Brío Logística y Distribución, una empresa de transporte con más de 25 años de trayectoria, enfrenta una crisis severa que ha llevado a una reducción drástica en su actividad. Históricamente ubicada en Pujato, la firma trasladó su sede principal a Rosario y llegó a movilizar hasta 2 millones de paquetes anuales con alrededor de 400 empleados. Sin embargo, la caída en la actividad económica ha reducido este número a apenas 700 mil paquetes por año.
La situación financiera de Brío es crítica, con un pasivo total estimado en $4.600 millones. La empresa acumula cheques rechazados por más de $1.500 millones y deudas significativas con varias entidades, incluyendo créditos en situación de riesgo.
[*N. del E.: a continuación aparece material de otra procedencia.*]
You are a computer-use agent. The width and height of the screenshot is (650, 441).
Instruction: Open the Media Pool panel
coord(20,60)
En respuesta, Brío ha comenzado un plan de ajuste que incluye el cierre de sucursales y despidos, como el reciente cierre en Mar del Plata que resultó en diez despidos.
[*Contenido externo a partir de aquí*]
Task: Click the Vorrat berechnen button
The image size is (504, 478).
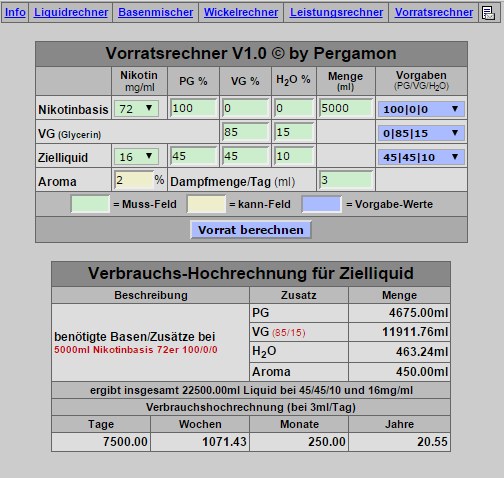Action: click(251, 230)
Para evitar el cierre definitivo, los propietarios de la compañía están buscando un socio estratégico que aporte capital. Junto al Sindicato de Camioneros de Santa Fe y otros actores locales, están intentando mantener la operación de la empresa. Hasta ahora, ha surgido el interés del fondo de inversión COC Global Enterprise, que busca involucrarse en la reestructuración de Brío.